** BEGIN Extracted information **

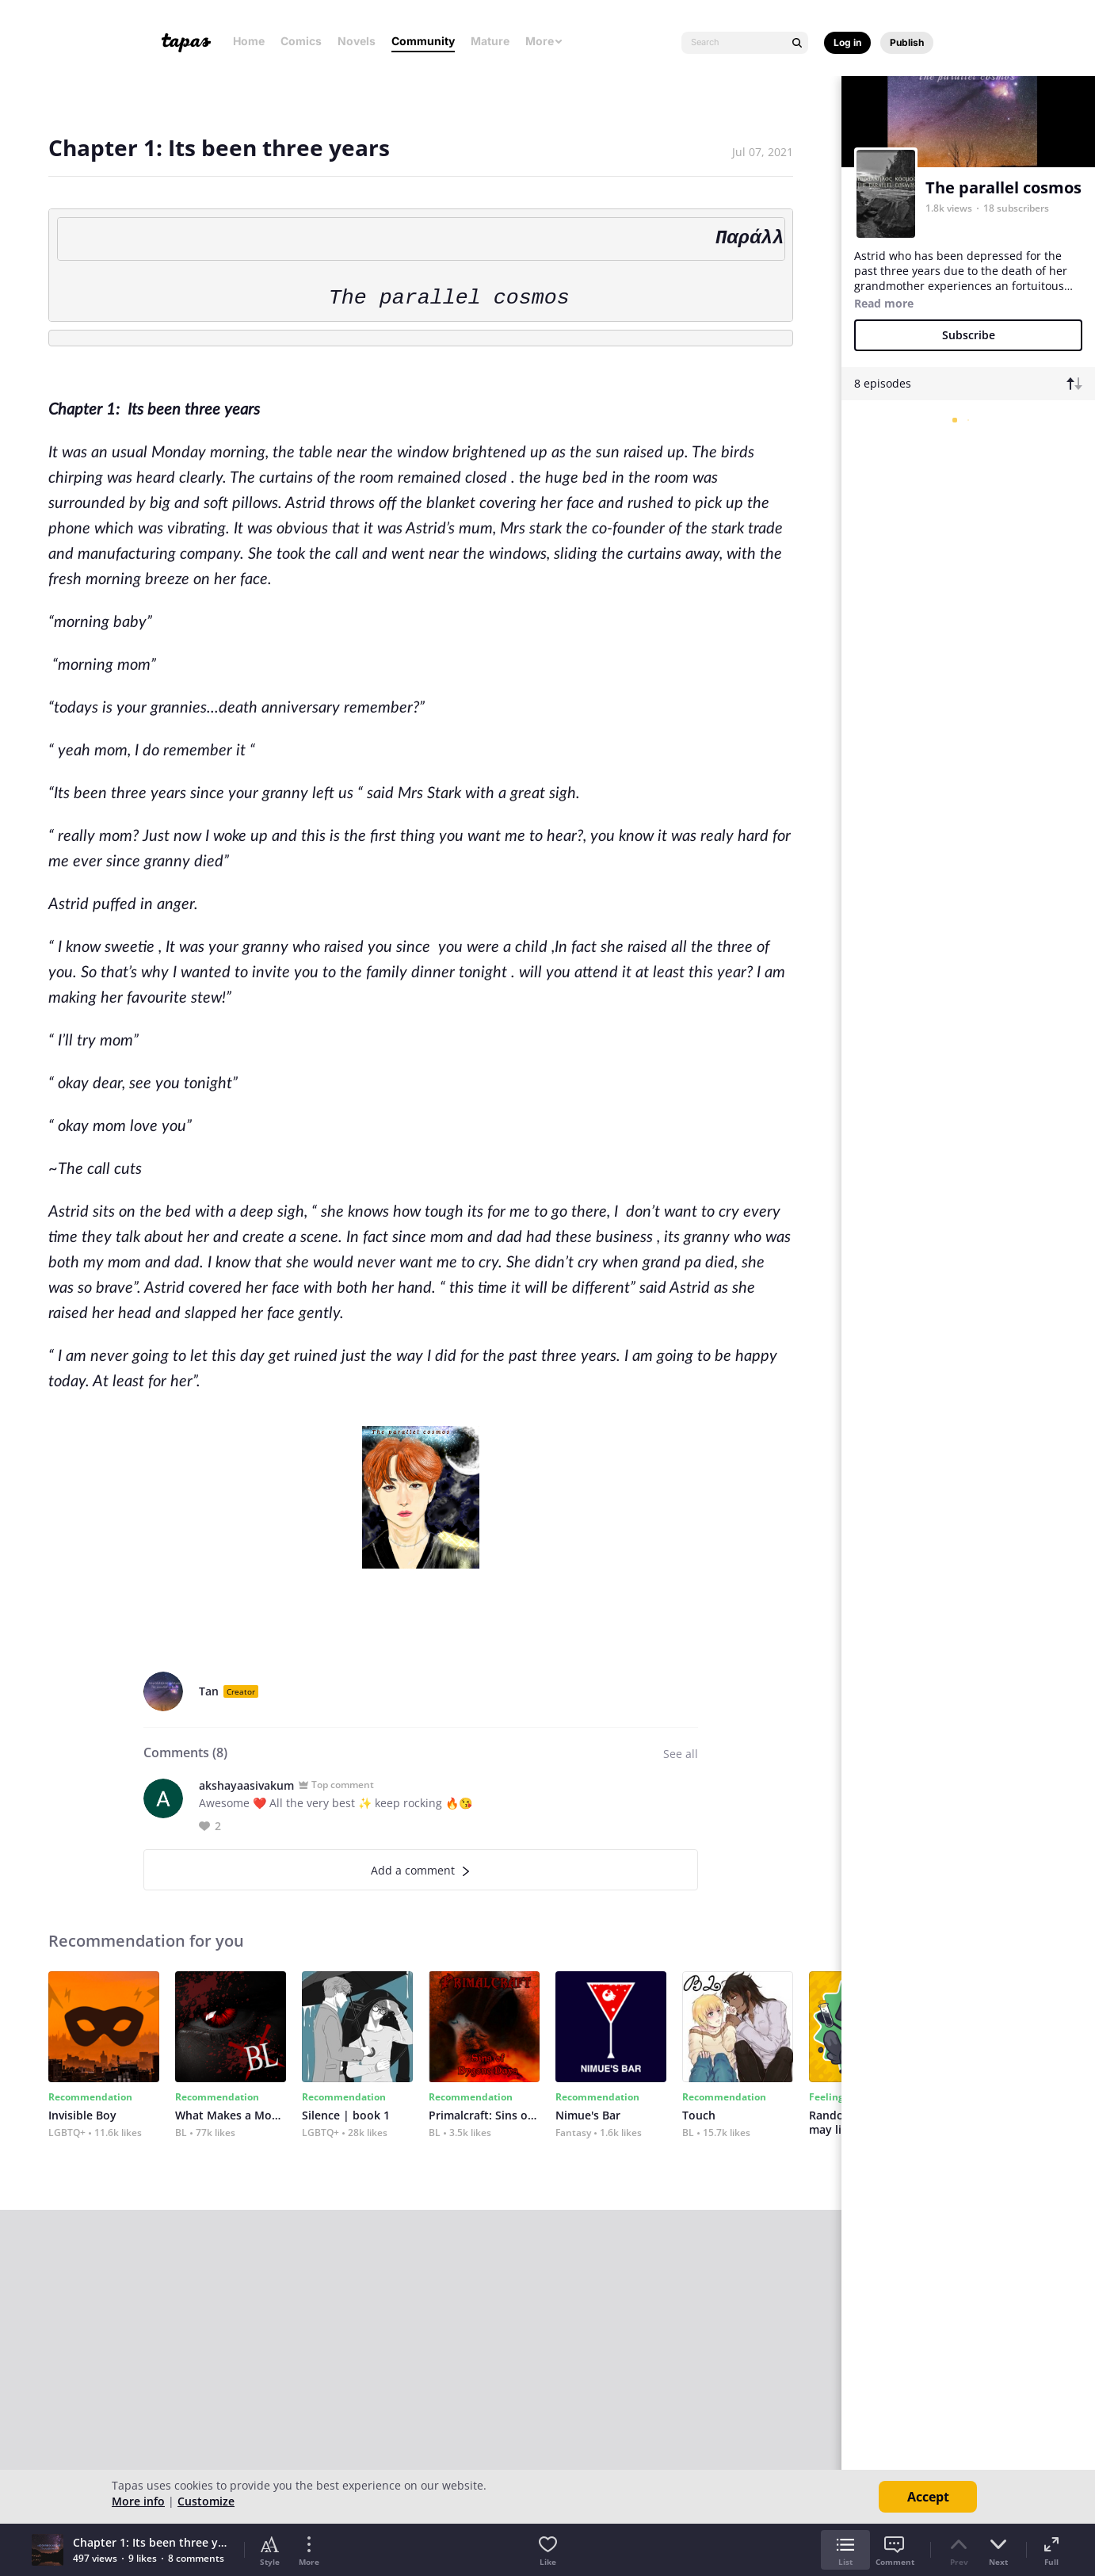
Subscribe (968, 334)
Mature (490, 41)
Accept (928, 2496)
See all (680, 1753)
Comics (301, 41)
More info (138, 2501)
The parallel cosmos (1003, 187)
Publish (907, 42)
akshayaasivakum (246, 1785)
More (544, 41)
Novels (357, 41)
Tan (209, 1691)
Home (249, 41)
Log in (847, 42)
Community (423, 41)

** END Extracted information **

Reproduce the lines of the listing above word for word, leaving out the picture.

Exercise answer:
Subscribe (968, 334)
Mature (490, 41)
Accept (928, 2496)
See all (680, 1753)
Comics (301, 41)
More info (138, 2501)
The parallel cosmos (1003, 187)
Publish (907, 42)
akshayaasivakum (246, 1785)
More (544, 41)
Novels (357, 41)
Tan (209, 1691)
Home (249, 41)
Log in (847, 42)
Community (423, 41)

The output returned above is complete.